Task prompt:
Reproduce verbatim the records from the line that contains "You are a GUI" through the line that contains "Action: (x=648, y=178)", both included, and omit the pictures from your answer.

Material provided:
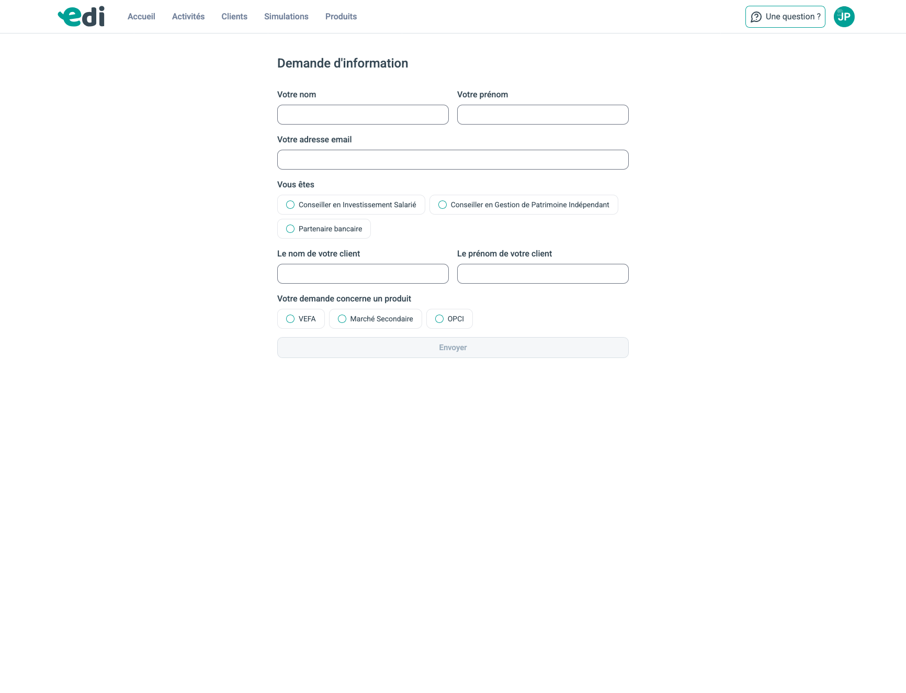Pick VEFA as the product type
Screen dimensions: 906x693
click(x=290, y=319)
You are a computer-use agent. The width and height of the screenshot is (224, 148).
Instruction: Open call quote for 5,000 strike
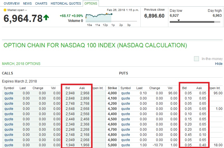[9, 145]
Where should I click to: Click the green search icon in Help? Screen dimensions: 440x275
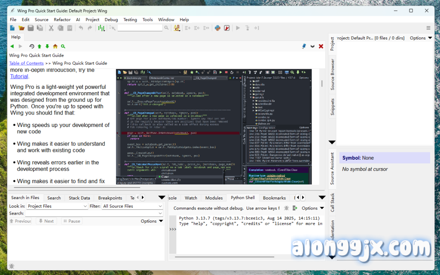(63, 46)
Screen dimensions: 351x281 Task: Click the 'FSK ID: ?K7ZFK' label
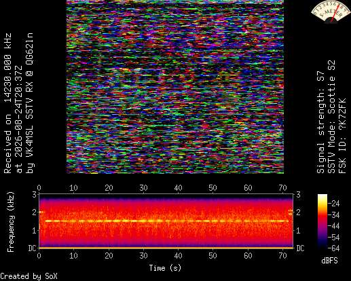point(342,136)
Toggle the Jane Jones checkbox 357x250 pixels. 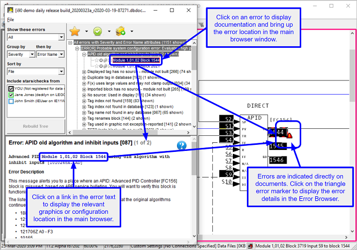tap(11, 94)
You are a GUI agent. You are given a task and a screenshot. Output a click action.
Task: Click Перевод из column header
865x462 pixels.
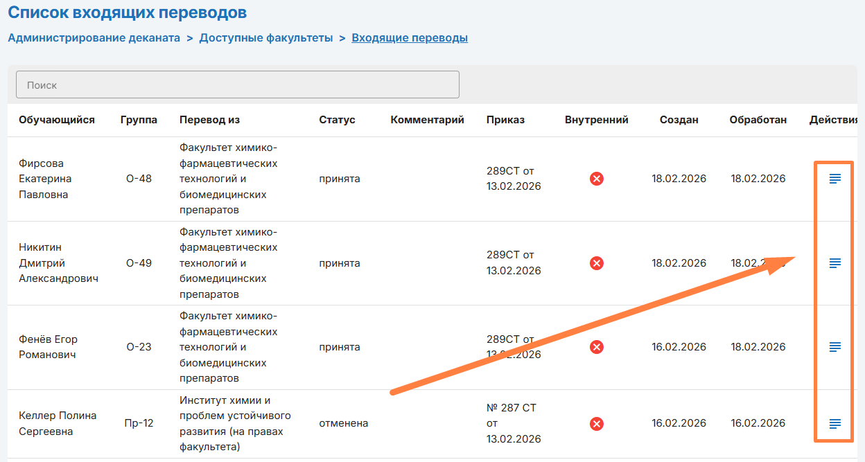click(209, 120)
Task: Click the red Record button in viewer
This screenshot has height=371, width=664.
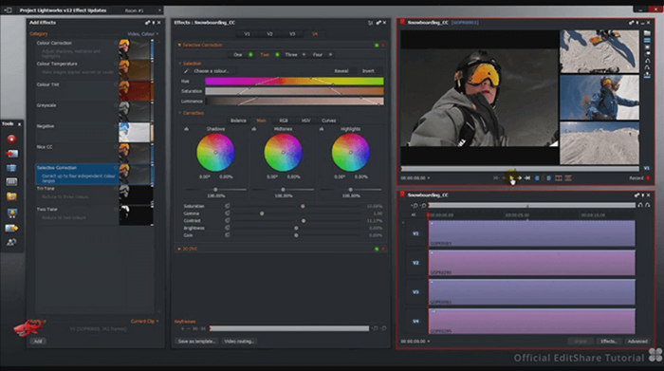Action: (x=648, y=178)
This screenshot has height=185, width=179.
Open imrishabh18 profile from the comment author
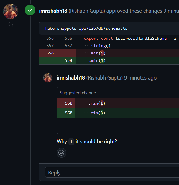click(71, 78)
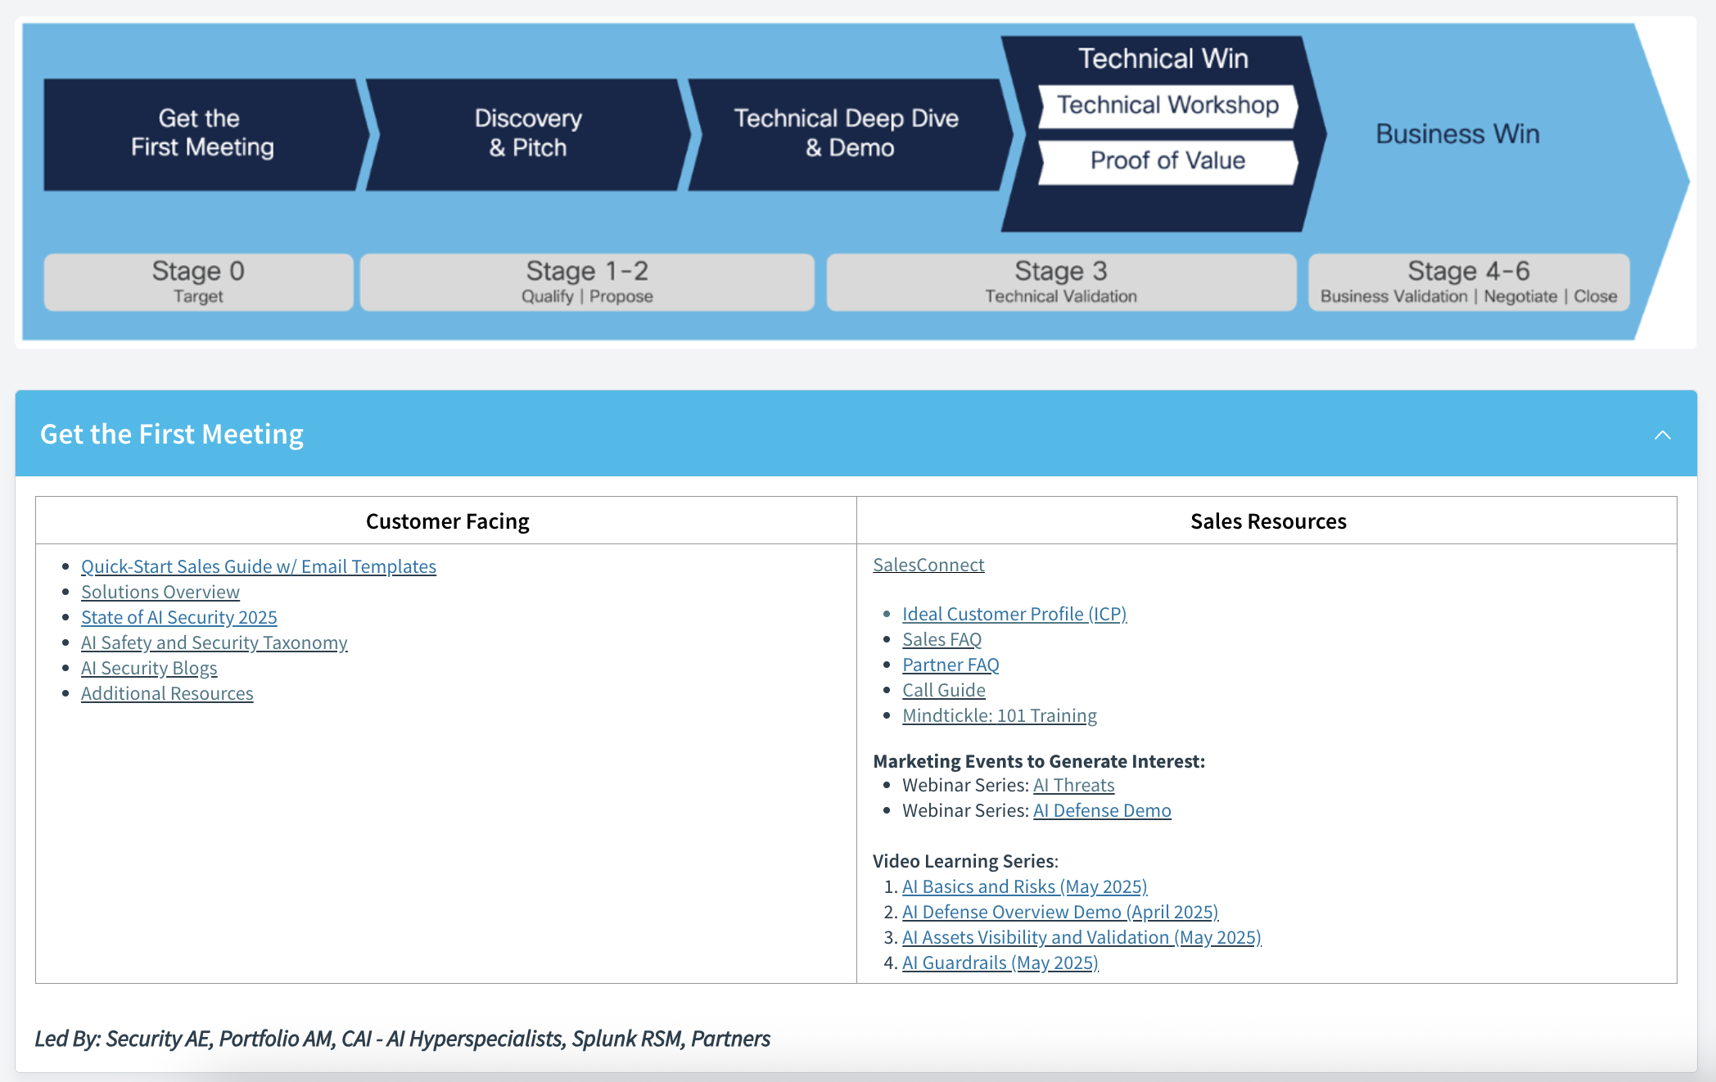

Task answer:
You are a GUI agent. You are given a task and a screenshot. Output a click action.
Task: Click Перевод из column header
865x462 pixels.
click(209, 120)
Task: Click the red Record button in viewer
This screenshot has height=371, width=664.
Action: (x=648, y=178)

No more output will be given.